- [WHAT THE TASK ASKS]
Answer these questions from the abstract below on the printed history of the Ars memorativa:
(a) Where were the two volumes of the first stage published?
(b) Which two rhetorical treatises was the Ars memorativa associated with in the 1482 Venice edition?
(c) What two aims does the last stage (1485) set out to achieve?

─── DOCUMENT PASSAGE

Abstract

Three stages can be distinguished in the history of the printed text of Iacobus Publicius’s Ars memorativa. The first one comprises two volumes published in Toulouse and Paris, around 1477. The same stage in the composition of the text is also to be found in a later edition (around 1489). Two versions have been preserved of the second stage of the text: the version that is possibly earlier in time (around 1481) lacks tituli and even omits the author’s name. It also contains several engravings, all of them with moving parts, representing the combination of imagines and literae reales. The second version of this second stage was published in Venice in 1482 at the Ratdolt printing press. The Ars memorativa was associated with two rhetorical treatises (Institutiones oratoriae and Ars epistolandi), and the resulting volume was published under the generic title Oratoriae artis epitomata. This version includes a mnemonic alphabet that largely coincides with the one presented in the 1481 version, although now almost all images are fixed. Regarding the text, the main novelty is a profound rearrangement of the contents throughout all the books. The last stage (1485, by Ratdolt) wants to achieve two aims: put the three books on the same level despite having been clearly in favour of the first one before, and homogenize the content of each of the three books. The result is a well-balanced work from a doctrinal point of view and an interesting one from the editorial, which both surely explain much of its success.

──────
─── INFORMATION PROVIDED

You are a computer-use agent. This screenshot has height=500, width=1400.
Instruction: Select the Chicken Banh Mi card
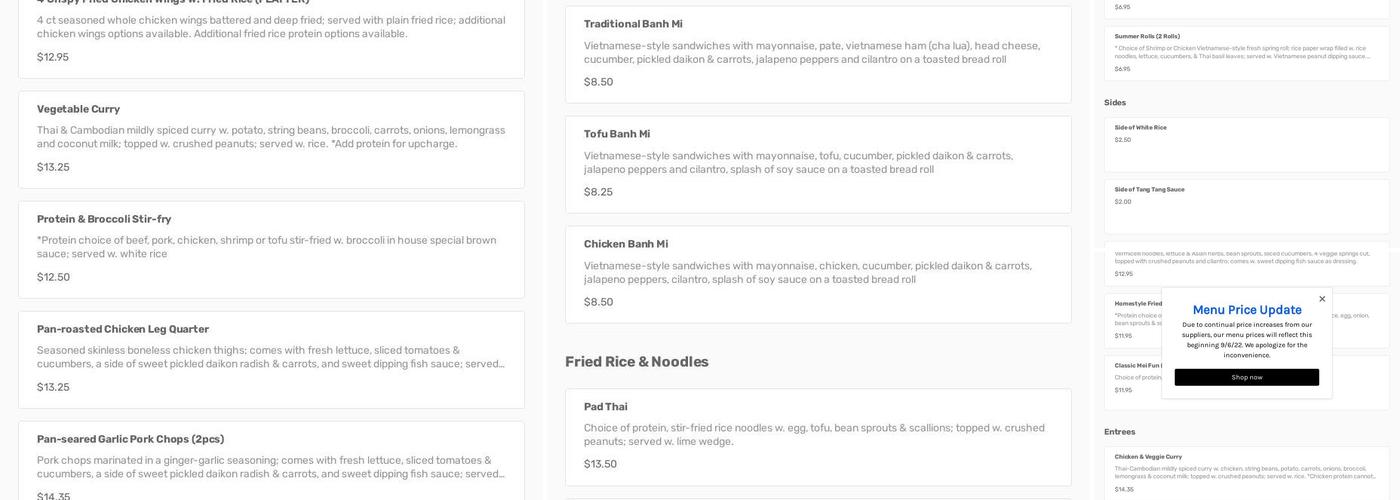[x=817, y=273]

──────

- [RESPONSE]
(a) Toulouse and Paris.
(b) Institutiones oratoriae and Ars epistolandi.
(c) To put the three books on the same level and to homogenize the content of each of the three books.